Sunday, November 30, 2008

Interesting conversations

There is not much point in learning a new language if you are not going to  use it. It's all very well using the Spanish you know to get you by in shops, bars and restaurants; the real challenge comes when you engage with native speakers in a conversation.

On those occasions you don't have the time to compose what you want to say in your head beforehand, you have to think on your feet. The trick of course is to think in the language you are using. Thinking in English and then trying to make a translation just doesn't work.

Of course it helps if the person you are talking to is sympathetic to the fact that you are still at the learning stage.  If they understand this,  then they will speak slowly using words that you should be familiar with.

Two recent occasions come to mind:

Last week we took Pamela's wool coat to the dry cleaners in Bigastro. We've take a few items there before so the lady in the shop recognised us. The shop attendant is keen to expand her English and was more than happy to have a conversation with us.

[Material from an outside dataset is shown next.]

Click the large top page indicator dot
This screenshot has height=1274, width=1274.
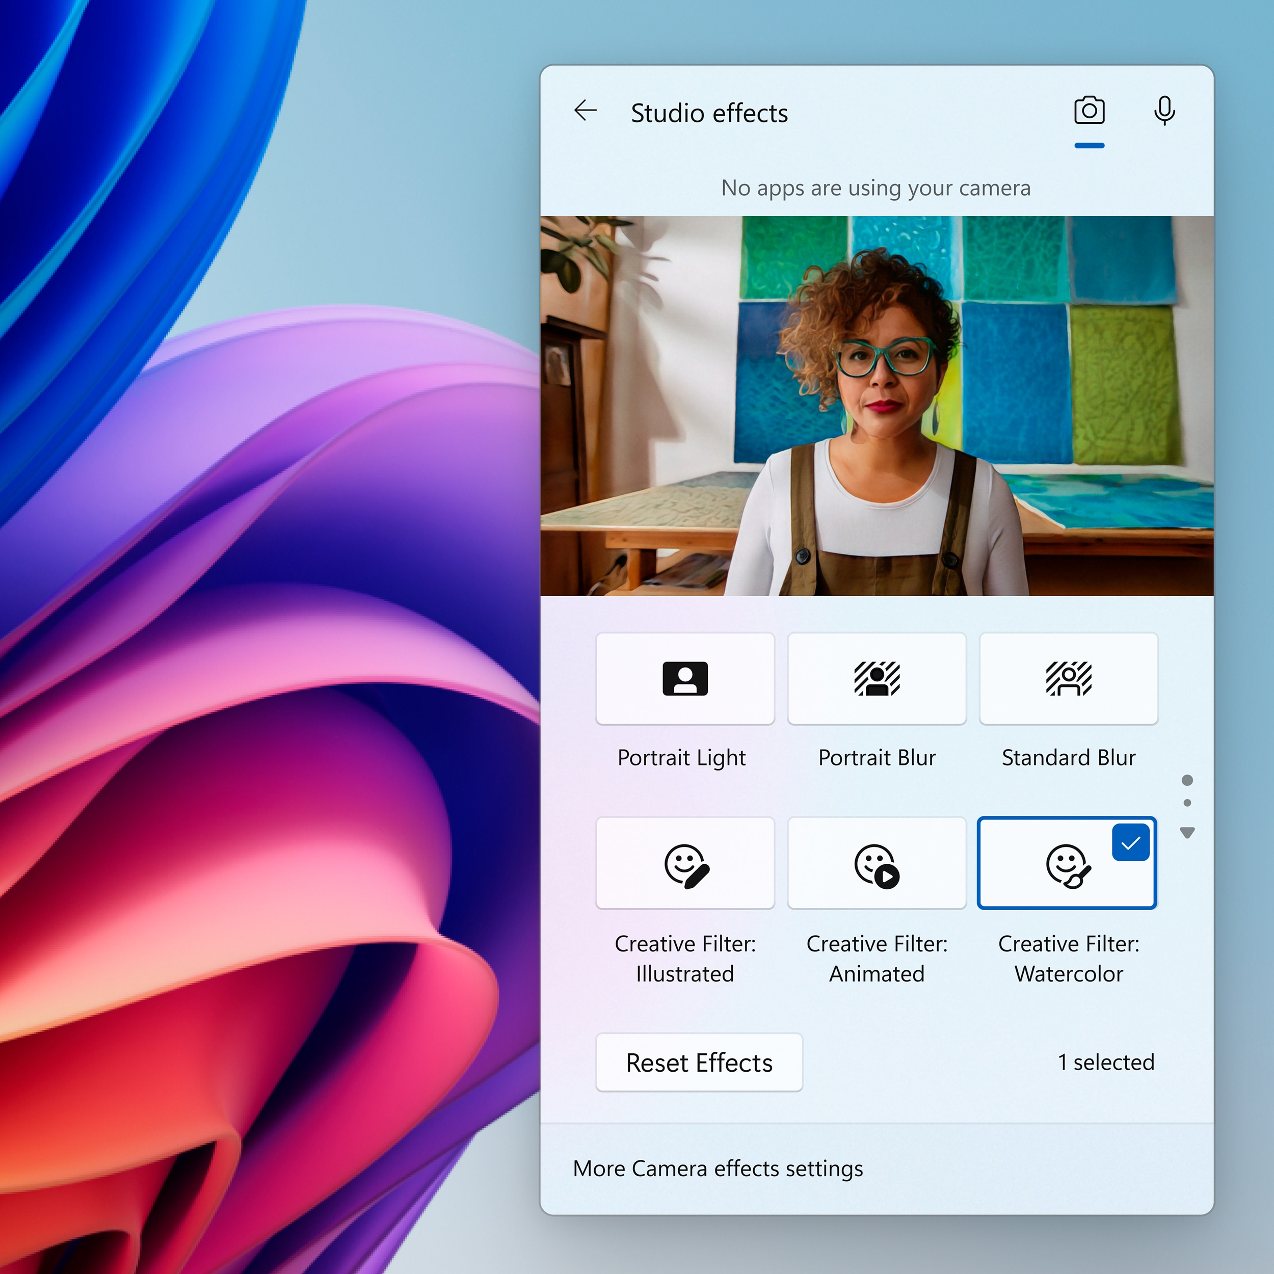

I can't say we understood everything she said but we got most of it. To help us out, our new friend was gracious enough to speak slowly and  re-phrase anything we didn't understand. She was particularly keen to know about our lives in Bigastro and wanted to know why we had chosen to live here rather than the more usual destinations for English immigrants.

Then, whilst we were waiting outside Hiperber last Tuesday, I had a conversation with Eduardo our teacher. The pair of us covered quite a few different topics ranging from a comparison of shopping in Bigastro with shopping in England to the problems we face with the poor exchange rate. I'd like to think that we both understood each other even if my use of Spanish grammar was a little incorrect.

I think we can fairly say, without appearing immodest, that we are making good progress. We still have a long way to go though!

1 comment:

Maz said...

This is exactly the problem we have in learning the language. The fact that we are not immersed in it and therefore forget to 'think' in Spanish. I hope that when we eventually live in Spain full time that our Spanish will improve like yours has. Love your blog by the way.